*EXERCISE DESCRIPTION*
Find each line below where the word "Advanced" occurs, and copy it.

══ DATA TO PROCESS

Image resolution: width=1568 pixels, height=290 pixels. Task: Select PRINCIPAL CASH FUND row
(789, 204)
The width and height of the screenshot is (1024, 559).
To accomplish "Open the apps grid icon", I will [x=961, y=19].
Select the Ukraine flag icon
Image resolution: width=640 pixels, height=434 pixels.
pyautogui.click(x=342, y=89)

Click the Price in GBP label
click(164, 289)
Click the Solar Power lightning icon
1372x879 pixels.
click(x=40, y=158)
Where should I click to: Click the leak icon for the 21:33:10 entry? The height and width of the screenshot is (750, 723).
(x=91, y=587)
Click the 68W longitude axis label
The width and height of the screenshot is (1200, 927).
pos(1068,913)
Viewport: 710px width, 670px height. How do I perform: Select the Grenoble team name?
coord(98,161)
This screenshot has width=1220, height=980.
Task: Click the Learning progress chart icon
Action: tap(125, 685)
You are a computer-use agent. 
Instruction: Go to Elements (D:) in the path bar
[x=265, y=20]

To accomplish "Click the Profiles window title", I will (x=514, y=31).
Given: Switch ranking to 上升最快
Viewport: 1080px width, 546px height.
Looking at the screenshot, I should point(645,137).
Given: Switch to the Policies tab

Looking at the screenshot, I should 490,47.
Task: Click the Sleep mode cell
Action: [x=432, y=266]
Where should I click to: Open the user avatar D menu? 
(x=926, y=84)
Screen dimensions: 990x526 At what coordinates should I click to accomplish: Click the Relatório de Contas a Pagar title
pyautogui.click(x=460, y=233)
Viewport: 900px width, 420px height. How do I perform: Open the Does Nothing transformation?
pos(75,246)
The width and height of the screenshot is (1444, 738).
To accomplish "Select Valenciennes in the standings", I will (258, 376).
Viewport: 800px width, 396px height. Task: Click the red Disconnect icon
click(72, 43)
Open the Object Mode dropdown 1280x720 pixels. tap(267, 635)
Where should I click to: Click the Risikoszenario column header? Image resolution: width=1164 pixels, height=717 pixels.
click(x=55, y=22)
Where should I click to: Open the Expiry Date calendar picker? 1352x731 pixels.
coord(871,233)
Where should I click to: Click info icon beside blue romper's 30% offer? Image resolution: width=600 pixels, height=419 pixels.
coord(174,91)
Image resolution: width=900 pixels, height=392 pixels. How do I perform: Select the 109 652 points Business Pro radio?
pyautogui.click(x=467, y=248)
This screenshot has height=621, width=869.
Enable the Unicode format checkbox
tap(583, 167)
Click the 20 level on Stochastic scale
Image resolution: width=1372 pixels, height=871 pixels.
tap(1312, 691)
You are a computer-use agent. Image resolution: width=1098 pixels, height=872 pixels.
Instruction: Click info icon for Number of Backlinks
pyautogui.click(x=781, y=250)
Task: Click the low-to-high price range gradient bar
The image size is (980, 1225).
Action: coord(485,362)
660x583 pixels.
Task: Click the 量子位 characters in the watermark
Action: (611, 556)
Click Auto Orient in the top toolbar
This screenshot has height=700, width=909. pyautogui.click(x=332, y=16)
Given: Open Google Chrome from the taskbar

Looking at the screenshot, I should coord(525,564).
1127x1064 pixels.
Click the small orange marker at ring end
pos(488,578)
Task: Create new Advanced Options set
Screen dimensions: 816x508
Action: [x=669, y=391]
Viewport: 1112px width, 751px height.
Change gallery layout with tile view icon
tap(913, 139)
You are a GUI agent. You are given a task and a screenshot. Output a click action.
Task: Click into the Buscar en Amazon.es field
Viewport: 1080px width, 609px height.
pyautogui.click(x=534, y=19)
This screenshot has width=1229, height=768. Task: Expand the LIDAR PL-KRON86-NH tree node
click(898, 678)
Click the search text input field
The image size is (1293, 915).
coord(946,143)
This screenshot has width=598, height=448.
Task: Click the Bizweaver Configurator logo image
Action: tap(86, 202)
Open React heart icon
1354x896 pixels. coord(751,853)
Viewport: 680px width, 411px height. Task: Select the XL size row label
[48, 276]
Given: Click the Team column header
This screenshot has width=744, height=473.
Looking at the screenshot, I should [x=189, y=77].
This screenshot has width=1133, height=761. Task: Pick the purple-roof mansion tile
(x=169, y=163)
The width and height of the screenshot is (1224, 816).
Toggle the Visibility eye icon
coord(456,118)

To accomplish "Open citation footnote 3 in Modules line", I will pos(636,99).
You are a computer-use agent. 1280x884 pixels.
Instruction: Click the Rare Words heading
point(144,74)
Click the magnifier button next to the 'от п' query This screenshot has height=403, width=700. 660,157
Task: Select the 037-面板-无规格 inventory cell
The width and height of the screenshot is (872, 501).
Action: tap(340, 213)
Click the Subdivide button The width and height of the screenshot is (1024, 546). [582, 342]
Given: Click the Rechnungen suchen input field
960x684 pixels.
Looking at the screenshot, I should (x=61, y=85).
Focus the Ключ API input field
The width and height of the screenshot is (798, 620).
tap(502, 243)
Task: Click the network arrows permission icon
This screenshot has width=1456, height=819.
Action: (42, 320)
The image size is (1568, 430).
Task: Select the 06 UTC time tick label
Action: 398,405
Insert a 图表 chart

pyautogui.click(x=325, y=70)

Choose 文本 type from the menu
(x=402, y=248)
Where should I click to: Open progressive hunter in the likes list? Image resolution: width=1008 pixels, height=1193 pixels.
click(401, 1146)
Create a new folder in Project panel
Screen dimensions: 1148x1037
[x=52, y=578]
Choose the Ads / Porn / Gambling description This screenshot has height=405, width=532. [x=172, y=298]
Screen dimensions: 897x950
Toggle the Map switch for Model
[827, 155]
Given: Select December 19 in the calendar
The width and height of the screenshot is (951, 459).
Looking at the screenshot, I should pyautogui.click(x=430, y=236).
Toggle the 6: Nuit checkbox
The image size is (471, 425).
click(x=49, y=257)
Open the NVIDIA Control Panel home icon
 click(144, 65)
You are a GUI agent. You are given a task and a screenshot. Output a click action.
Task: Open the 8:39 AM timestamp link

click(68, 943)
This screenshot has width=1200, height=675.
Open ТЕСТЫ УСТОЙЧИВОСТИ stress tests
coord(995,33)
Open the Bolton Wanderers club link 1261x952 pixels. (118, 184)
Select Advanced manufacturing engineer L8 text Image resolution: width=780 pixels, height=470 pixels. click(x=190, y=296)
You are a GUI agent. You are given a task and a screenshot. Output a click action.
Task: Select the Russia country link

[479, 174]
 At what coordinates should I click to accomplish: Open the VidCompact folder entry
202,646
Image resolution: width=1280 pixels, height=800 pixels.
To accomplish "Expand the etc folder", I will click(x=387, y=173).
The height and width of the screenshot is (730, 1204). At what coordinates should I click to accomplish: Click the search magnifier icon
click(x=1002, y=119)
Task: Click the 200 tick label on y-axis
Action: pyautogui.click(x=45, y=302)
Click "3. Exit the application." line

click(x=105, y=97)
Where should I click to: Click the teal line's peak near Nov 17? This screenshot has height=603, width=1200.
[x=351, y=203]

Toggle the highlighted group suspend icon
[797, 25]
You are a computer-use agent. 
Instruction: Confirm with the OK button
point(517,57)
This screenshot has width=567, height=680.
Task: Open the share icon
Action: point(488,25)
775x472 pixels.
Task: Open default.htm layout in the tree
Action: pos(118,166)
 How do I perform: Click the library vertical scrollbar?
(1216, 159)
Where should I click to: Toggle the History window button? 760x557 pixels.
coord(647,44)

════

*WRITTEN RESPONSE*
Task: Create new Advanced Options set
Select Advanced manufacturing engineer L8 text Image resolution: width=780 pixels, height=470 pixels. click(x=190, y=296)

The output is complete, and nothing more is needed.